▶ Task set:
1. In the article on water utility resilience, copy the text between "For ‘missing nail’, read" and "of service risks.", inclusive.
2. According to the article on water utility resilience, when did Ofwat launch its consultation on the outcomes framework for PR19?

Building resilience requires water utilities to have a clear and systematic understanding of risk across their business, writes Brendan McAndrew

by Brendan McAndrew, Water Industry Consultant, MWH

Many of us are familiar with the proverb of the ‘horseshoe nail’ where a kingdom falls after a battle is lost because a vital message failed to arrive when a loose horse shoe caused the horse to fall and unseat the messenger – all for the want of a horseshoe nail.

The proverb provides a useful illustration of one of the challenges which the issue of resilience presents to the water industry. A major failure followed from a seemingly trivial error of omission, the significance of which would not have been apparent to the farrier. Only with the benefit of hindsight, could the causal links between a series of events be seen clearly.

For ‘missing nail’, read ‘inoperable or inaccessible isolation valve’ or ‘blocked emergency outfall’ and it is not difficult to construct scenarios where significant service disruption could arise because of similar omissions or oversights or to contemplate the difficulty of identifying the vulnerability of services to such risks.

A clear and systematic understanding of risk

When Ofwat launched its consultation on the outcomes framework for PR19, in November 2016, it set out its proposed resilience planning principles, the first of which was the requirement for a better and more integrated understanding of service risks.

▶ Information supplied:
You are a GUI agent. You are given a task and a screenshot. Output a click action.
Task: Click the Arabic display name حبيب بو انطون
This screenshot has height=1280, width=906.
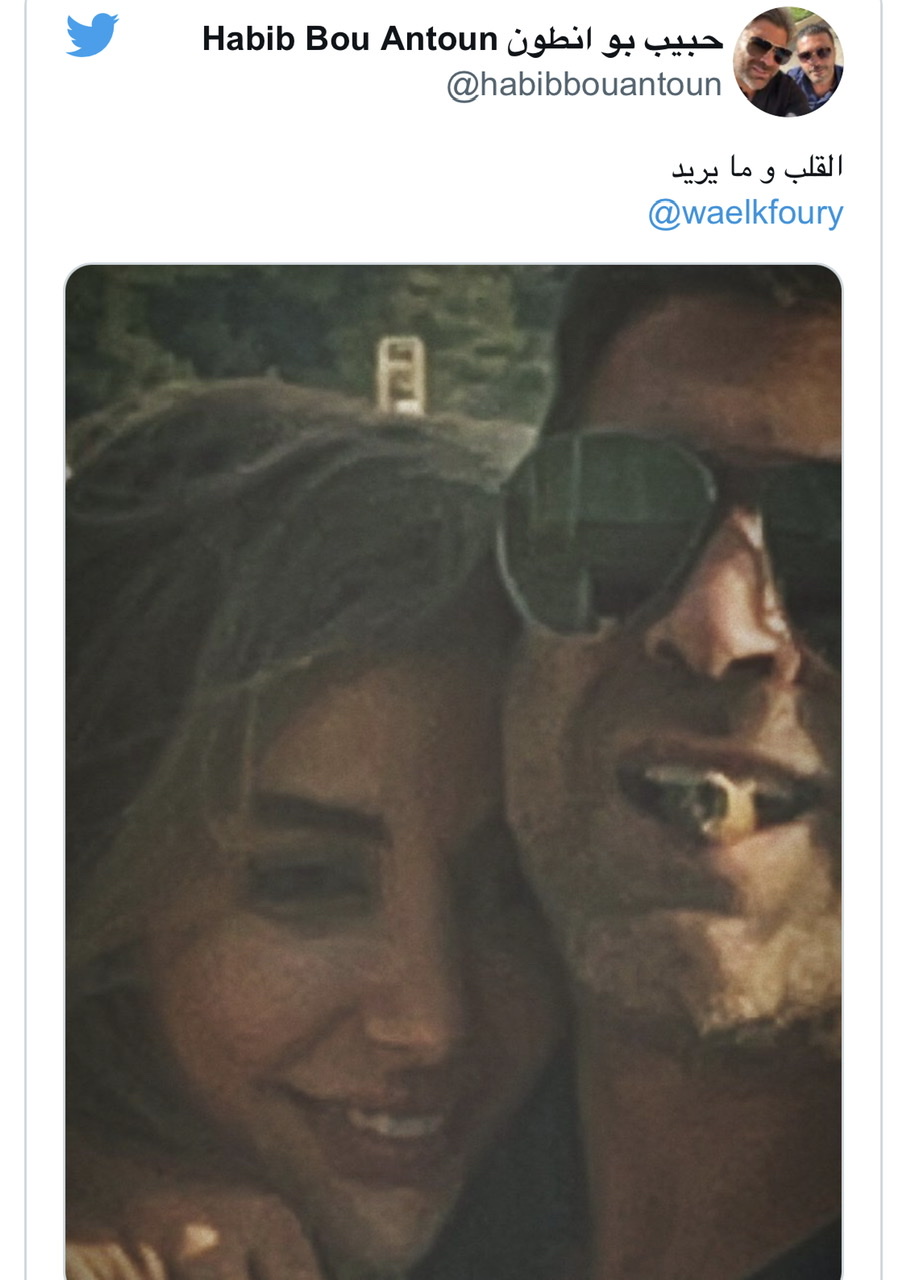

▶ Completed exercise:
1.
For ‘missing nail’, read ‘inoperable or inaccessible isolation valve’ or ‘blocked emergency outfall’ and it is not difficult to construct scenarios where significant service disruption could arise because of similar omissions or oversights or to contemplate the difficulty of identifying the vulnerability of services to such risks.

A clear and systematic understanding of risk

When Ofwat launched its consultation on the outcomes framework for PR19, in November 2016, it set out its proposed resilience planning principles, the first of which was the requirement for a better and more integrated understanding of service risks.

2. November 2016